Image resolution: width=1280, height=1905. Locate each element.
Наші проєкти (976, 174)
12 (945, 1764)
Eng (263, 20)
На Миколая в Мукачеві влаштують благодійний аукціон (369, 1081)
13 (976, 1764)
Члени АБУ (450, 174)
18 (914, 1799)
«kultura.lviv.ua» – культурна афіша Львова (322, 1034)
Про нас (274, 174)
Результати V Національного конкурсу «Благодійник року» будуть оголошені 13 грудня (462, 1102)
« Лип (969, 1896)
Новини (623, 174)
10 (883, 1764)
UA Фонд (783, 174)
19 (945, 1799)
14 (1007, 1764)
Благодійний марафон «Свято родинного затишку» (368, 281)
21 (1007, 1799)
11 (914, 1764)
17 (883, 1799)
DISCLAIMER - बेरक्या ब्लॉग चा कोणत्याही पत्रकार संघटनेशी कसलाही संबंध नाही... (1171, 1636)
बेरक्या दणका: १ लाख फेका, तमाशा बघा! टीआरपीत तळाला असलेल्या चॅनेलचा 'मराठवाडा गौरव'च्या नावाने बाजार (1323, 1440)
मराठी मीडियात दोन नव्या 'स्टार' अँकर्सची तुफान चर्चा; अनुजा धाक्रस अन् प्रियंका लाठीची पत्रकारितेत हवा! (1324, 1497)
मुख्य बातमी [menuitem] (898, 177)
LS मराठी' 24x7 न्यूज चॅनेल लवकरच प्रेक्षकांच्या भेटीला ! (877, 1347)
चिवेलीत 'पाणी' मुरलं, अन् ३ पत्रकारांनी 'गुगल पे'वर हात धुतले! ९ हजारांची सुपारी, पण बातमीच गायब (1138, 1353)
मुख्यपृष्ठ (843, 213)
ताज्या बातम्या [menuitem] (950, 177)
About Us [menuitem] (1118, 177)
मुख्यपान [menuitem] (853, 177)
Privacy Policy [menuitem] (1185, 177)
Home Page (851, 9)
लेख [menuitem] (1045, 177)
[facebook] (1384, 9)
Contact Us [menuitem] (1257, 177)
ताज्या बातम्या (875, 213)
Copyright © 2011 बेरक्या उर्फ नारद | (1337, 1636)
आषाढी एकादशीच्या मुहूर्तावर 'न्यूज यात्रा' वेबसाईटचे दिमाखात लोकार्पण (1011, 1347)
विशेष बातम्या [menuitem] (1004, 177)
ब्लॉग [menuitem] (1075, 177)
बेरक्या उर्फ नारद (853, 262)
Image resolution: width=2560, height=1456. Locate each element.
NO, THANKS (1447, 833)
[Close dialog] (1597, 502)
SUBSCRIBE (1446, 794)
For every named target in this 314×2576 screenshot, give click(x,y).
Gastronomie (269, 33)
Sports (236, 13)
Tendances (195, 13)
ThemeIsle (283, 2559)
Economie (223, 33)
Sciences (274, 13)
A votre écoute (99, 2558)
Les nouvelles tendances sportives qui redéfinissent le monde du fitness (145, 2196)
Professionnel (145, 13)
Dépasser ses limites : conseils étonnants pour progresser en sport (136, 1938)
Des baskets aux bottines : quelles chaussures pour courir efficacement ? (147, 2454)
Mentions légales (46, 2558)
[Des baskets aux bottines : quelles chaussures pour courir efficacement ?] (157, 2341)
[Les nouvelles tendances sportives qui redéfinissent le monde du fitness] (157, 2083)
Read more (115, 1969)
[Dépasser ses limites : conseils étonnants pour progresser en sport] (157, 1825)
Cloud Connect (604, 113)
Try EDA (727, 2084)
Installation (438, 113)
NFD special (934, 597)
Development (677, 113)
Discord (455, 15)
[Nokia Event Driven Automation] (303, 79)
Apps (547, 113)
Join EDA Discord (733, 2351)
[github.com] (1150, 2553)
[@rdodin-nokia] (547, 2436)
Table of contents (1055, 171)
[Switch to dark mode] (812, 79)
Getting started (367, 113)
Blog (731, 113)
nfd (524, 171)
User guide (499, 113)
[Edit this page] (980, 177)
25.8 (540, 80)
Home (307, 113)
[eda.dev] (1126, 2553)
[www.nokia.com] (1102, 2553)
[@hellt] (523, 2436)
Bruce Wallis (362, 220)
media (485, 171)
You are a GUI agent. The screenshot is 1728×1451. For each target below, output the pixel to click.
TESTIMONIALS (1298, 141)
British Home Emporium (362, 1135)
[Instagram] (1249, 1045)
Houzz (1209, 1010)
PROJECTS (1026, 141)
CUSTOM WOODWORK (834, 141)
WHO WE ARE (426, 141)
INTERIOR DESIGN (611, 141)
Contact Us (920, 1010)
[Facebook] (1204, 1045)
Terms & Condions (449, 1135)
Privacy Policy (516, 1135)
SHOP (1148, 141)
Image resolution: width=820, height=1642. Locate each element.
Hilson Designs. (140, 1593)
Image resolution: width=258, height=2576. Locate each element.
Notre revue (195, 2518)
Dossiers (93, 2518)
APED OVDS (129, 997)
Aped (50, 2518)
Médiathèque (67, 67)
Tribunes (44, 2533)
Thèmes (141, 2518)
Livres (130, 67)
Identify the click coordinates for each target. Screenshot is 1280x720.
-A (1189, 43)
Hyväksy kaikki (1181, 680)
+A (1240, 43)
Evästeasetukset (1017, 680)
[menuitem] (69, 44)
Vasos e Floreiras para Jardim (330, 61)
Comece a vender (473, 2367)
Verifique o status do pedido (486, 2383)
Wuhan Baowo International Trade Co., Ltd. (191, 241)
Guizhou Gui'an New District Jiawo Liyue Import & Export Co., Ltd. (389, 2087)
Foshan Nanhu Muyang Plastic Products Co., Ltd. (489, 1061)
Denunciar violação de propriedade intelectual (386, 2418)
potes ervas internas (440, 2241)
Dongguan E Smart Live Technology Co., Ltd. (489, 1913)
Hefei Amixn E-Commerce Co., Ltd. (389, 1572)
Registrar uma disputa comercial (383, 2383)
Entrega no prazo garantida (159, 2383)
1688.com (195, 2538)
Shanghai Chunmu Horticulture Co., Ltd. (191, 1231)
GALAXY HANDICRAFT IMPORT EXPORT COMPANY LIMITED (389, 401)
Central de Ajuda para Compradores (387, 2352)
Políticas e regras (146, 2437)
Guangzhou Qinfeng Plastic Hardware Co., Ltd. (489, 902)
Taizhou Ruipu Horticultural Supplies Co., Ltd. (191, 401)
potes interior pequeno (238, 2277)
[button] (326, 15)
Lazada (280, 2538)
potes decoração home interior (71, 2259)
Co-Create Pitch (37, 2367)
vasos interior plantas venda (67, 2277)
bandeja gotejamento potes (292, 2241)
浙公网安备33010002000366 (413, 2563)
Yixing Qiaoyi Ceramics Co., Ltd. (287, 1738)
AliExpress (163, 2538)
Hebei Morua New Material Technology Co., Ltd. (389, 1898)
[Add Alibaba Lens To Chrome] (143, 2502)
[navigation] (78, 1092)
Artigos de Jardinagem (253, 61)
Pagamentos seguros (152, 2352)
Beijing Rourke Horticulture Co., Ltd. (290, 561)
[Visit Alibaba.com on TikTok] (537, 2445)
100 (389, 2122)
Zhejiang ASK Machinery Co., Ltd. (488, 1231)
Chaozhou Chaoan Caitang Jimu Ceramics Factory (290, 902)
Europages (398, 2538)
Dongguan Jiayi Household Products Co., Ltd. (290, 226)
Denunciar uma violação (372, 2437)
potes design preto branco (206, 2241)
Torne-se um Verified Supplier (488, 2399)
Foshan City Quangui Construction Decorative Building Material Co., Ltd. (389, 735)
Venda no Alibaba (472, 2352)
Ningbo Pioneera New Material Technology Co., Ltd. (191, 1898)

◇ ◇ ◇

[Exercise instructions]
All lines of the material that contain the word "bottines" should be listed.

[Solution to this problem]
Des baskets aux bottines : quelles chaussures pour courir efficacement ? (147, 2454)
[Des baskets aux bottines : quelles chaussures pour courir efficacement ?] (157, 2341)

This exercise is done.